■ INSTRUCTIONS TO FOLLOW ■
Your answer should be every line from the records that contains "gear".

DATA FOR THIS TASK Block Start

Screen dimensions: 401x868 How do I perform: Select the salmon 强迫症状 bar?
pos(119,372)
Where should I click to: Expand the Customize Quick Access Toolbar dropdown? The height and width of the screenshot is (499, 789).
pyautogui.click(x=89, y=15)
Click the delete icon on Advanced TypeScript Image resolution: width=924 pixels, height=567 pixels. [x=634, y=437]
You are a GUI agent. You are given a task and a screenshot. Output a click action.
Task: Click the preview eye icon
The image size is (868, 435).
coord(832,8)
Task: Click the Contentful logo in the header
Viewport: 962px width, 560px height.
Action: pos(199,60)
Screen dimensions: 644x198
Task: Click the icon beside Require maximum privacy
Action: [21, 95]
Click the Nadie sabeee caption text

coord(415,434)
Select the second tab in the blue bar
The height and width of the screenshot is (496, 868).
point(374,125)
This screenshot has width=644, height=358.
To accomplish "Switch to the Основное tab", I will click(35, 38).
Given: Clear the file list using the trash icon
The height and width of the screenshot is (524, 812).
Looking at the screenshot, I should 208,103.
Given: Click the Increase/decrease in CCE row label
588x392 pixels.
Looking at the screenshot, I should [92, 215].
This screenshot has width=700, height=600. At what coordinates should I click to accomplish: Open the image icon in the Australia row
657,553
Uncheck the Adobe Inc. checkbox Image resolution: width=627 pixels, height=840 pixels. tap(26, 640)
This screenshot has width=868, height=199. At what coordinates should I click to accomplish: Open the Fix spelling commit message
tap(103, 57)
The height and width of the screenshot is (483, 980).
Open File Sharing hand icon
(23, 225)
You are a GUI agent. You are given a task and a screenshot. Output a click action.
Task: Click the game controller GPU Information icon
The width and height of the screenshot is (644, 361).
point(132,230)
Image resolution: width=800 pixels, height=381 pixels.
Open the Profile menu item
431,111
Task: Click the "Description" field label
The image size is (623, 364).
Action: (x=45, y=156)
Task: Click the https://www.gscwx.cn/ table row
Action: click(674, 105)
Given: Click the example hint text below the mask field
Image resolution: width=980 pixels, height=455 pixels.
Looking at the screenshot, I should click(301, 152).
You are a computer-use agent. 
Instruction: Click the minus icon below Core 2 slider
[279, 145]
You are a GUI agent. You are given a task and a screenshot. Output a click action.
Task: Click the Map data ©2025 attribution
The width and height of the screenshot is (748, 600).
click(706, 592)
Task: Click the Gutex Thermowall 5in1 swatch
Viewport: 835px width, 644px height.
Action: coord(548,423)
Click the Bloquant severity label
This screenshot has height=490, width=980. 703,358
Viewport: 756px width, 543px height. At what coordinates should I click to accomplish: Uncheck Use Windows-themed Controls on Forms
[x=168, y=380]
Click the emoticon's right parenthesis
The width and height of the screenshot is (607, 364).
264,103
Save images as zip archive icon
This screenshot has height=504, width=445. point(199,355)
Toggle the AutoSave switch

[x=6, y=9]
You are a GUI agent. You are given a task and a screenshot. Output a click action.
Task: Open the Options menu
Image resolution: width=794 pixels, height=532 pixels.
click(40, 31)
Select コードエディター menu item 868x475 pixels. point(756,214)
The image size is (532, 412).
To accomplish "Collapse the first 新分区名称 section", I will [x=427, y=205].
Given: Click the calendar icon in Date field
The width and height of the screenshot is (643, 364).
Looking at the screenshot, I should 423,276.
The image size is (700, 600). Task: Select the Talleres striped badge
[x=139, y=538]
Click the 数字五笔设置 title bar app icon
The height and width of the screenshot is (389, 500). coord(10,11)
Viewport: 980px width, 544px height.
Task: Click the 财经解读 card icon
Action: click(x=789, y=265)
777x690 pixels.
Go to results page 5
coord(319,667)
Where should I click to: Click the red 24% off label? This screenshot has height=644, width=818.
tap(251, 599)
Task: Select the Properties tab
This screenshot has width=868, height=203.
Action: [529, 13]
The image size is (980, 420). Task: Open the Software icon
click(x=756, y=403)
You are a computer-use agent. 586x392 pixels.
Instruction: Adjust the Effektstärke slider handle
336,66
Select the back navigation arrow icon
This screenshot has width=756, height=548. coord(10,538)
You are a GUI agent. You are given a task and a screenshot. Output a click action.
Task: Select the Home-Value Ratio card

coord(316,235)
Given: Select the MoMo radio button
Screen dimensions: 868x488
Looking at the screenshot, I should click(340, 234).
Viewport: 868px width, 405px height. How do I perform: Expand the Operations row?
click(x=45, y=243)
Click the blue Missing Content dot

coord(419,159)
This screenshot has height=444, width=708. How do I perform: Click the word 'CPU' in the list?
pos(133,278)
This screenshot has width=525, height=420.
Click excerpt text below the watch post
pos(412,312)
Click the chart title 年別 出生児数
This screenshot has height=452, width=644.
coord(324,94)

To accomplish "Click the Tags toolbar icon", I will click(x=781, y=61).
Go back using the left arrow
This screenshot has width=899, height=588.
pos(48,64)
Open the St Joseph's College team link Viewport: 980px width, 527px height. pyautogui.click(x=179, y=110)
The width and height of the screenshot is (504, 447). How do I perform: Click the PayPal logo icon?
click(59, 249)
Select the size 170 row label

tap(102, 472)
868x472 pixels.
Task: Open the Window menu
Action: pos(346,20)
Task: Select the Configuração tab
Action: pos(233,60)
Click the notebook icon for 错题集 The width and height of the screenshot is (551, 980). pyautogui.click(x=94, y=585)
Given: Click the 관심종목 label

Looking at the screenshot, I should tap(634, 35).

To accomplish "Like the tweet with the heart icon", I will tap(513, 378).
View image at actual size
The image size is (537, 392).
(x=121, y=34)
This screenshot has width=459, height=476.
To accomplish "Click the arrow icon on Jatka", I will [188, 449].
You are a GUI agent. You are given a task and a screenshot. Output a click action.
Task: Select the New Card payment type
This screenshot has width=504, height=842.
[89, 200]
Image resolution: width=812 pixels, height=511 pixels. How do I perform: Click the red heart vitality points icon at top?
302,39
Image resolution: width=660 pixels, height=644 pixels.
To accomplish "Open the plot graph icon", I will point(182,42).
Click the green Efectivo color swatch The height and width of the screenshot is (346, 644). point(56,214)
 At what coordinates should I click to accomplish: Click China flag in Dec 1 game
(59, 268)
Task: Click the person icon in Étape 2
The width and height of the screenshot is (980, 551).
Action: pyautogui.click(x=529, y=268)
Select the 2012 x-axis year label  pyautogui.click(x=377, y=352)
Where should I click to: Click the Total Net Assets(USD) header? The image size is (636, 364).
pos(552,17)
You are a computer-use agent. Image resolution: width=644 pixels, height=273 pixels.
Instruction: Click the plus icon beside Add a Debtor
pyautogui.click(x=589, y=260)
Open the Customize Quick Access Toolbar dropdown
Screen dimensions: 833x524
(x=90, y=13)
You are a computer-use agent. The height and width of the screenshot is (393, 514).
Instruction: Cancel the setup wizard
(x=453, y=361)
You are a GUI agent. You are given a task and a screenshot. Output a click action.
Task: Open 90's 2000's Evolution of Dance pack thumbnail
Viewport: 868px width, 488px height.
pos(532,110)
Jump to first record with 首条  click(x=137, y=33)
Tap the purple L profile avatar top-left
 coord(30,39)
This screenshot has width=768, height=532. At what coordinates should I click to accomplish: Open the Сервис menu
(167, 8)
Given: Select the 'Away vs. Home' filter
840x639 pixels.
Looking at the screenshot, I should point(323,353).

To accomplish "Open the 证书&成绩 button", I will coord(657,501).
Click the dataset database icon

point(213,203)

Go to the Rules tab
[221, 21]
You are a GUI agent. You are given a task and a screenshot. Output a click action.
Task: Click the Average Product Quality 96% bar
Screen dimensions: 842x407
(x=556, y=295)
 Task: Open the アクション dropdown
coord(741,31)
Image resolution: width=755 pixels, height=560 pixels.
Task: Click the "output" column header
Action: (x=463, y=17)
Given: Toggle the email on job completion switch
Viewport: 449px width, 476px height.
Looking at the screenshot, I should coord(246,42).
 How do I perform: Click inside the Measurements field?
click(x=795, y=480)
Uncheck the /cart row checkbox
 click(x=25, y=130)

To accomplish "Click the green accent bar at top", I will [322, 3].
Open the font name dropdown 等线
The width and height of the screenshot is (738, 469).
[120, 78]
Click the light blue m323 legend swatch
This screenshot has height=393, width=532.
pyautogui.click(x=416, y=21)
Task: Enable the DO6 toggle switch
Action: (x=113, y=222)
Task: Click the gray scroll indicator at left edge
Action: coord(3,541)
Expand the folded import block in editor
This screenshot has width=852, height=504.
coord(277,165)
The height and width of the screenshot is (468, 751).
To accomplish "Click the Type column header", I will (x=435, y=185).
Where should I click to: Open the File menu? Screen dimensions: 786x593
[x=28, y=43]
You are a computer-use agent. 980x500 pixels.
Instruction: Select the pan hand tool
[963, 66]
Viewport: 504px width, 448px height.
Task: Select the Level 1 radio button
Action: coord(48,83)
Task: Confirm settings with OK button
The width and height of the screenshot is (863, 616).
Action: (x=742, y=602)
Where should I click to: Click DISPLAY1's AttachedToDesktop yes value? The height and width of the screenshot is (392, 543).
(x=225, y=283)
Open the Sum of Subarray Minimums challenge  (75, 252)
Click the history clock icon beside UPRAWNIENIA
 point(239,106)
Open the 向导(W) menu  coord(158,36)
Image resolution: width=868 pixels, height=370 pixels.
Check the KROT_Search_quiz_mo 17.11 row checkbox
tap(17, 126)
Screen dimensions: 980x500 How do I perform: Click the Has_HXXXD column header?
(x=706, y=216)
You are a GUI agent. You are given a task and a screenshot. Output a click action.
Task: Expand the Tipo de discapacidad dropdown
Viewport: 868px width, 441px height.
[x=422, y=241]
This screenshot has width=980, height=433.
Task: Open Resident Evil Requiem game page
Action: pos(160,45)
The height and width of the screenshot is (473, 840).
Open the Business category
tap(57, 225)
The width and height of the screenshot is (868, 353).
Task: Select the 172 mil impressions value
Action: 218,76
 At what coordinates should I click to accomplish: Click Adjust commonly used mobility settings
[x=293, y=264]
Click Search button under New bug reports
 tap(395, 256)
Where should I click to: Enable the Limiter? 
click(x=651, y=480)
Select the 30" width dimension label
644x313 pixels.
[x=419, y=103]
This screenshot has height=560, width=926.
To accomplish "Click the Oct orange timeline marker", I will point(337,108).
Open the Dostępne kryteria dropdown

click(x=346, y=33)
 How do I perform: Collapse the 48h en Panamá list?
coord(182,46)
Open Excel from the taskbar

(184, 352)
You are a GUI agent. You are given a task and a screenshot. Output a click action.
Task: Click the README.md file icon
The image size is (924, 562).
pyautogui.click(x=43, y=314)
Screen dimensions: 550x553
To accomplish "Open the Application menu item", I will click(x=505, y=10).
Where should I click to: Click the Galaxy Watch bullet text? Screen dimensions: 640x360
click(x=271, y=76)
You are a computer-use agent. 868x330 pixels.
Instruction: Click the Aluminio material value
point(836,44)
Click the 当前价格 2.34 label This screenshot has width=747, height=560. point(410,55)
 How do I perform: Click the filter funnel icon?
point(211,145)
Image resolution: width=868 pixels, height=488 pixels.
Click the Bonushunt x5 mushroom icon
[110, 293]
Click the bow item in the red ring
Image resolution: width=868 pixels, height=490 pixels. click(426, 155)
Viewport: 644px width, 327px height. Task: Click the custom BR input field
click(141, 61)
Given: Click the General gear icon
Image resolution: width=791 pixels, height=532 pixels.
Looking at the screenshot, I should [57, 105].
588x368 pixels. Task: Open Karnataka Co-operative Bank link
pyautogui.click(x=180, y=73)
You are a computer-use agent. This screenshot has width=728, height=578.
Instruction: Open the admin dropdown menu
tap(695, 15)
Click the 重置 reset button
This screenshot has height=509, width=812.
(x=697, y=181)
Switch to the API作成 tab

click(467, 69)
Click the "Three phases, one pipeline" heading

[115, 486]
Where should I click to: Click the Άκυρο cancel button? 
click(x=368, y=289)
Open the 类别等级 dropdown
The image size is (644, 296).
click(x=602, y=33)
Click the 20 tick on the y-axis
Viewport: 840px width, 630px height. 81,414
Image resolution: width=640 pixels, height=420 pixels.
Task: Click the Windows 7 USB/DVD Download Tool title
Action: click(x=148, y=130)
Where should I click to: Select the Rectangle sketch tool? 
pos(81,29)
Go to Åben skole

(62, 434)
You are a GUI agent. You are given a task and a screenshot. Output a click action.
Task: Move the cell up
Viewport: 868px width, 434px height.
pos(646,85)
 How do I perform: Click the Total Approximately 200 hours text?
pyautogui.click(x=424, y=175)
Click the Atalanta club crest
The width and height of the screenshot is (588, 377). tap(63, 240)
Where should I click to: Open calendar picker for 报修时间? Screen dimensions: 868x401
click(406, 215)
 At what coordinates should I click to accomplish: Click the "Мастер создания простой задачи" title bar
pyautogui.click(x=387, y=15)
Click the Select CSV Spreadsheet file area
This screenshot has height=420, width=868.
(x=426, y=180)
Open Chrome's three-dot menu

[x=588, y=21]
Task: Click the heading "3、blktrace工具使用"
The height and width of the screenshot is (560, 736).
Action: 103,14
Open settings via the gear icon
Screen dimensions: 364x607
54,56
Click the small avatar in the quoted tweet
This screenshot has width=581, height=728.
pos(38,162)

DATA FOR THIS TASK Block End

■ REPLY TO THE EXERCISE ■
Given: Click the General gear icon
Open settings via the gear icon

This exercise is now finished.